COOH-terminus are conserved and found homologous with other crustacean sequences. Gly (G), Arg (R), Cys (C) and Ala (A) are abundant in the Fein-Penaeidin sequence. The total numbers of negatively charged residues (Asp+Glu) were one while the numbers of positively charged residues (Arg+Lys) were ten. The estimated extinction coefficient was computed to be 7950 when all pairs of Cys residues form cystines and 7450 when all Cys residues are reduced. The estimated half-life is 30 h in mammalian reticulocytes, in vitro, >20 h in yeast, in vivo and >10 h (Escherichia coli, in vivo). The instability index (II) is computed to be 65.37 and this classifies the protein as unstable. The Aliphatic index and the Grand average of hydropathicity (GRAVY) were found to be 63.38 and −0.144, respectively. The nucleotide sequence and deduced amino acid sequence was submitted to GenBank (accession no: HM535649). According to the search data in the Gen Bank, comparision of full-length alignment of penaeidin of F. indicus with penaeidins of other Penaeid shrimps was performed by BLAST ( Fig.

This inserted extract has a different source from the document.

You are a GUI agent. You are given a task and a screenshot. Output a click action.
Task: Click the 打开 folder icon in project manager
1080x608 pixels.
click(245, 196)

However, how the external loading signal in bone is transmitted a

However, how the external loading signal in bone is transmitted at the cellular level, especially to and between osteocytes, is not well understood,

and the relationship surrounding mechanical stress, cellular reactions, and bone remodeling is still not fully resolved. This review describes the in vivo and in vitro evidence relating connective tissue growth factor (CTGF or CCN2) to compressive mechanical forces in osteocytes and discussed the molecular Selleckchem PR171 and cellular mechanisms of mechanosensing and mechanotransduction leading to the induction of osteocyte apoptosis and, thereafter, to an increase in bone resorption. Osteocytes are the most numerous cellular component in bone tissue, and are embedded in the calcified bone matrix, where they communicate with each other and with osteoblasts on the bone surface through slender processes comprising gap junctions [31]. Time-lapse

imaging of calvarial explant cultures using transgenic Fasudil supplier mice with green fluorescent protein (GFP)-targeted to osteocytes [32] has been used to observe living osteocytes within their lacunae [33]. Unexpectedly, far from being an inactive, quiescent cell type, the osteocyte was found to be highly dynamic. In a model of experimental tooth movement, when a force is loaded to a tooth, there is selective induction of bone resorption by osteoclasts on the pressured side in the alveolar bone and bone formation by osteoblasts on the tensioned side [34]. This differential stress causes the tooth to move in a specified direction. Using this experimental tooth movement model, we have previously demonstrated that osteocytes respond early to mechanical stress and produce osteopontin

(OPN) in its action as a mechanotransducer, suggesting that osteocytes Tau-protein kinase play a critical role in bone resorption triggered by mechanical force [28]. Furthermore, Tatsumi et al. [29] reported that osteocyte-ablated transgenic mice were resistant to tail suspension-induced bone loss. These results indicated that osteocytes are the major mechanosensitive cells in bone tissues, and are involved in regulation of osteoclastic bone resorption and remodeling. Primary cultures of chick osteocytes in vitro [35] and living bone ex vivo [36] show that functional gap junctions are retained between osteocytes and between osteocytes and osteoblasts. the gap junction connects osteocyte each other and connects osteocyte and osteoblast to mediate their intercellular communication. These findings are consistent with the ability of osteocytes to respond to and transmit signals over long distances while embedded apart from each other in a calcified matrix [35] and [36]. Gap junctional intercellular communication (GJIC) is thus thought to play an important role in the integration and synchronization of bone remodeling.